> [READING TEXT]:
I have good news, I am getting a second budgie in June! But I need your help. I am soo afraid that if I buy a budgie that they will not get along.. I read horror stories on the internet of budgies bullying each other or fighting. How big is the chance that budgies will not get along? Tiny really wants a friend (she is flirting/feeding everything) I will do more research but the 'get along question' is something I am worrying about. I will probably get a younger budgie (that means that I will not know the gender). But if the budgie turns out to be a female, is that a bad thing? Can a budgie pair be female/female? I will build a bige cage so they will have enough space after they are introduced to each other. I don't want to breed, so if the budgie turns out to be male, can they be a pair without breeding? Like I said, I will do more research. But these questions are nagging on me. Especially the 'get along' question.
Every budgie is an individual so you cannot really predict if they will get along or not so you need to be prepared for any outcome. Two females can live together as friends as well as male/female or two males. I have a male and a female living together for 5 years without any mating but again it depends on the individual birds, you need to make sure you do not provide anything in the cage that could be seen as a nesting site for one thing. When you bring a new bird home be sure to observe the quarantine rules and when it comes time to introduce the new bird to your current one there is a process to follow to result in the best outcome.
1. If you decide to get another budgie in the future, please be sure to observe quarantine for the new budgie.
Quarantine means housing the new bird in a different cage in a different room than the current bird (as far away from the room the current bird is in as possible) for a period of 35-45 days.
Budgies mask symptoms when they are ill. Symptoms may not show up for over two weeks.
Often you will not even realize your bird is not well. Many budgie illnesses are airborne which is why you need to quarantine your new bird in a completely different room.
It is also a good idea to always take a new budgie in to see an Avian Vet for a "well-birdie" check-up. This allows you to develop a good relationship with the vet and the vet can establish a baseline for your bird in case of any future illnesses or injuries.
A good way to increase chances of choosing a budgie who will get along with Tiny, is taking some time to observe the interactions of a budgie toward the other budgies (cagemates) at a bird store or breeder.
Many times if you stay and watch the birds for a while, you will start to see who is a bully, or who “seems” most easy going. Of course there is never any foolproof guarantee with individuals, but that is about the best you can do. Best wishes!

> [WHAT YOU SHOULD DO]: From the budgie discussion, copy word for word the part that opens with "Budgies mask symptoms" and closes with "illnesses or injuries.".

> [SUPPLIED DATA]:

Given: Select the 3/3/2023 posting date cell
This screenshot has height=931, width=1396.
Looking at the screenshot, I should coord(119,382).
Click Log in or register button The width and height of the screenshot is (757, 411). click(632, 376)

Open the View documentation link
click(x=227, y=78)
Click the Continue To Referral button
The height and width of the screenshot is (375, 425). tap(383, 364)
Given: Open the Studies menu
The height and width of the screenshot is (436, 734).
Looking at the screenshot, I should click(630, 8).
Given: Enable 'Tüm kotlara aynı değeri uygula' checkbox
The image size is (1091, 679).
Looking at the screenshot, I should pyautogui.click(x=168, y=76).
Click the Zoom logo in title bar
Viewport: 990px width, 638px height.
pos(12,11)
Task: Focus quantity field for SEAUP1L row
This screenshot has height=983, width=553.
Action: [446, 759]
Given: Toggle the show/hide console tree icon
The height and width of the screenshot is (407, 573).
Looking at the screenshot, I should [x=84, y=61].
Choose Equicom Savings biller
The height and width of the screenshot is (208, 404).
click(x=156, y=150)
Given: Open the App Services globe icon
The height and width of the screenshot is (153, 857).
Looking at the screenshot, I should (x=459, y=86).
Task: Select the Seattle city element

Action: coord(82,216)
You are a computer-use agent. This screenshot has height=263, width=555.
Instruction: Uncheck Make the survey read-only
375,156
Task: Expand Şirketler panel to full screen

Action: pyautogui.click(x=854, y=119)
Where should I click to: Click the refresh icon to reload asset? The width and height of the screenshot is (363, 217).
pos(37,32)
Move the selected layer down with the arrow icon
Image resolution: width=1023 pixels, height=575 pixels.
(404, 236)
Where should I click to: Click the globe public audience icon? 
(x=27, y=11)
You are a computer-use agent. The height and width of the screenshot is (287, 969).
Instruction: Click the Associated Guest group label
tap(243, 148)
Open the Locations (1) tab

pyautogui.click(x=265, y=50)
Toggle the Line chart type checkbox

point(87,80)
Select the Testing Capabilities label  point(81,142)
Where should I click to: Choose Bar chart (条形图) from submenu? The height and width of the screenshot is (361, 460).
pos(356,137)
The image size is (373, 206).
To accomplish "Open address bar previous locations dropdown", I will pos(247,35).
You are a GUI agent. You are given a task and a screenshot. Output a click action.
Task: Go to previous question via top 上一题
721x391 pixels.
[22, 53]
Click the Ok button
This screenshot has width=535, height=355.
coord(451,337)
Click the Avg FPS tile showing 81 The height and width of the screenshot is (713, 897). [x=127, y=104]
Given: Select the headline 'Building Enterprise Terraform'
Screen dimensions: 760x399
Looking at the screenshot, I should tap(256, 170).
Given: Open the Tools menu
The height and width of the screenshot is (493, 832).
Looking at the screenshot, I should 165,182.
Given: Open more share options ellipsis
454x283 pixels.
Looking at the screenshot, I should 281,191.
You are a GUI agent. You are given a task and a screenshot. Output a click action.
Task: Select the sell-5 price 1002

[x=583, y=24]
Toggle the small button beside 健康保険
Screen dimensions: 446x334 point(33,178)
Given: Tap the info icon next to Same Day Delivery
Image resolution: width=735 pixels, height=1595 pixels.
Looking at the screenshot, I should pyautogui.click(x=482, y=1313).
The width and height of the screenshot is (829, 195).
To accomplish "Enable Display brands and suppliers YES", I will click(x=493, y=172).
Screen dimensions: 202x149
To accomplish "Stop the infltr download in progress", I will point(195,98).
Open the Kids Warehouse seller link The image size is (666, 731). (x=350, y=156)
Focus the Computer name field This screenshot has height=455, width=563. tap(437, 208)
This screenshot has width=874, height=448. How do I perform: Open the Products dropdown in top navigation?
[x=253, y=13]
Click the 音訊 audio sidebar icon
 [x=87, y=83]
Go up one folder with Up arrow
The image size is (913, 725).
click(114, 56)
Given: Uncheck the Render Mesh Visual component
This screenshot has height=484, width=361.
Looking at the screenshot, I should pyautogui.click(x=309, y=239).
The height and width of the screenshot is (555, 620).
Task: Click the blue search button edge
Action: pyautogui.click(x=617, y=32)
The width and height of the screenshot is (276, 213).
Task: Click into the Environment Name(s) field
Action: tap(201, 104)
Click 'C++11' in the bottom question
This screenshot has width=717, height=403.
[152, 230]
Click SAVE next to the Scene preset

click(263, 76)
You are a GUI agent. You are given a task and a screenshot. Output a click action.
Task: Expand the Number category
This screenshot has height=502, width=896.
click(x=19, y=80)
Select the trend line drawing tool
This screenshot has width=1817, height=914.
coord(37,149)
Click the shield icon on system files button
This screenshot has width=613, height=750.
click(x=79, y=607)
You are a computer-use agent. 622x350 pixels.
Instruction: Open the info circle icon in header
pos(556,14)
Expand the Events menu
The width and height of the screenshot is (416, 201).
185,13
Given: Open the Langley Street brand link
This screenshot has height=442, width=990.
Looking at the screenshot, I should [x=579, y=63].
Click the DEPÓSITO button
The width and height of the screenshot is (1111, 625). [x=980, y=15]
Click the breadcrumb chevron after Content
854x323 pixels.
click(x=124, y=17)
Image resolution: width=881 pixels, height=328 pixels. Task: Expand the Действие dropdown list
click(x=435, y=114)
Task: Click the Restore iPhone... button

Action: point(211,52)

> [TASK SOLUTION]:
Budgies mask symptoms when they are ill. Symptoms may not show up for over two weeks.
Often you will not even realize your bird is not well. Many budgie illnesses are airborne which is why you need to quarantine your new bird in a completely different room.
It is also a good idea to always take a new budgie in to see an Avian Vet for a "well-birdie" check-up. This allows you to develop a good relationship with the vet and the vet can establish a baseline for your bird in case of any future illnesses or injuries.